Ицхак Рабин, как и семь лет спустя Эхуд Барак, колебался между продвижением в «палестинском направлении» и попыткой заключить мир с Сирией. Во многом решение И. Рабина о вступлении в переговоры с Организацией освобождения Палестины было связано с отсутствием практически осуществимых инициатив в отношении Сирии. Хотя для И. Рабина мирное урегулирование с Сирией было предпочтительнее, он понимал, что данный путь сопряжен со значительными сложностями. Во-первых, по причинам правового характера: ни на какую из территорий Западного берега и Газы, за исключением Восточного Иерусалима, так и не было распространено израильское законодательство (ни по состоянию на 1993 год, ни сейчас), поэтому территориальные уступки были, с юридической точки зрения, осуществимы с большей простотой в Газе и в районе Иерихона, чем на Голанских высотах, на которые в 1981 году было распространено израильское законодательство.

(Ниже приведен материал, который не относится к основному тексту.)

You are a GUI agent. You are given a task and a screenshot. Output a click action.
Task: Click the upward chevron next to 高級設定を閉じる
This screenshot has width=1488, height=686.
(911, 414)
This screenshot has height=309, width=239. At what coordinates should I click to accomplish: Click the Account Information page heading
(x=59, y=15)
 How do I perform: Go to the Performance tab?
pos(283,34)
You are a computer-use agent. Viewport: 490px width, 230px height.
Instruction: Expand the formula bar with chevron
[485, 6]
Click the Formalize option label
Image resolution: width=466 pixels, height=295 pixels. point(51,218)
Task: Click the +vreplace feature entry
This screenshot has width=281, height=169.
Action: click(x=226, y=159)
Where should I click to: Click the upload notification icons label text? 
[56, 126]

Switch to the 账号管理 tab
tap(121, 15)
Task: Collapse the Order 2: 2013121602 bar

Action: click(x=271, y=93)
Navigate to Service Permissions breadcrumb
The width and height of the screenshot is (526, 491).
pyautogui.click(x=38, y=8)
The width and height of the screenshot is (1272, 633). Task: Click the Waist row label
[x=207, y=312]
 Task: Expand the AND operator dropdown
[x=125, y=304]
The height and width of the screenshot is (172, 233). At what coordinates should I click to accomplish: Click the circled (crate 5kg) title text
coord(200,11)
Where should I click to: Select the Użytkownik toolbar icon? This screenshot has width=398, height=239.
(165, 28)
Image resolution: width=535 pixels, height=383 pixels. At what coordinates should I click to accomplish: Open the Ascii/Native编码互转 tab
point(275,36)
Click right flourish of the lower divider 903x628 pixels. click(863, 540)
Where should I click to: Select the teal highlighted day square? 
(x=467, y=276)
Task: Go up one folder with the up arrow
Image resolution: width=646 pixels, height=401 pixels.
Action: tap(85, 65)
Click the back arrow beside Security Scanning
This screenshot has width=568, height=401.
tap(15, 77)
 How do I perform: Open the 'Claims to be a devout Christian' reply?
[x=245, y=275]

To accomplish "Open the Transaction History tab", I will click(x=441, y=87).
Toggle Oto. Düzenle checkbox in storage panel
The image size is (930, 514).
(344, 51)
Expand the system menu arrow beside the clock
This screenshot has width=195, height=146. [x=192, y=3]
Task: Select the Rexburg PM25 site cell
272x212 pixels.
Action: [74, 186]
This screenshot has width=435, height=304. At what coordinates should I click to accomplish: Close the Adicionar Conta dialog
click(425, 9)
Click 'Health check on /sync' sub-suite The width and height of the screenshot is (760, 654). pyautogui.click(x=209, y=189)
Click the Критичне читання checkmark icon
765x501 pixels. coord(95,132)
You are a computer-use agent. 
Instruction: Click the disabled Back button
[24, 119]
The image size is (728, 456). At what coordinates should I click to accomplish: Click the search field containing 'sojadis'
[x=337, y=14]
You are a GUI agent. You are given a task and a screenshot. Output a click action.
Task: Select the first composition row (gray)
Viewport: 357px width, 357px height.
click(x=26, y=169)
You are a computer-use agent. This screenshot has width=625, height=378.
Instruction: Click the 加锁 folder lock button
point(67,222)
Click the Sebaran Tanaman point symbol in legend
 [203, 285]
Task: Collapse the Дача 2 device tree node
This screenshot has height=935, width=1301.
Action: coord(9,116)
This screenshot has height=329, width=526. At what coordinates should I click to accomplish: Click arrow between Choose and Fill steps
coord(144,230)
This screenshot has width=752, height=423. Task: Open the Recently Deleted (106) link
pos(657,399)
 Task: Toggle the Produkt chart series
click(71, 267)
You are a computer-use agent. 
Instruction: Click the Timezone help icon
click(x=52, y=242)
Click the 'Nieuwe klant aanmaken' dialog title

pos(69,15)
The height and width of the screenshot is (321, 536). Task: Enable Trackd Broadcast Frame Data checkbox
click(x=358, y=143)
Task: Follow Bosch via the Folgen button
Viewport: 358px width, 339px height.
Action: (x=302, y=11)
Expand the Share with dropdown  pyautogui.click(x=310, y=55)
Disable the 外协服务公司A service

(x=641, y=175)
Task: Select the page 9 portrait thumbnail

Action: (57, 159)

Во-вторых, по соображениям демографии: учитывая, что на Голанах арабское население крайне незначительно (2700 алавитов по данным на май 2008 года), в то время как большинство составляют евреи (19 500 человек) и друзы (18 500 человек), стремление израильского еврейского социума к размежеванию с арабами никоим образом не формировало желание уйти с Голан, однако в значительной мере способствовало поддержке идеи ухода из густонаселенного палестинцами сектора Газа. Эта логика, которую можно суммировать в виде доктрины «территории в обмен на демографию»[29], на полтора десятилетия стала краеугольной основой израильской доктрины в области внешней и оборонной политики, предопределив готовность к одностороннему выводу войск из Южного Ливана (в мае 2000 года) и сектора Газа (в 2005) без подписания каких-либо политических соглашений, при неготовности уйти с Голан даже в обмен на полноценный мирный договор с Сирией[30]. Мирное соглашение с Сирией подразумевало (да и сейчас подразумевает) неизбежную ликвидацию созданных там Израилем поселений, в то время как в рамках процесса Осло в 1990-е годы ни одно еврейское поселение не было разрушено, и не было бы разрушено и впоследствии, если бы Ариэль Шарон не принял – вне рамок какого-либо «мирного процесса»! – такого решения в 2003–2005 годах. Поэтому на тот момент курс в направлении интенсивных переговоров с палестинцами казался более привлекательным[31].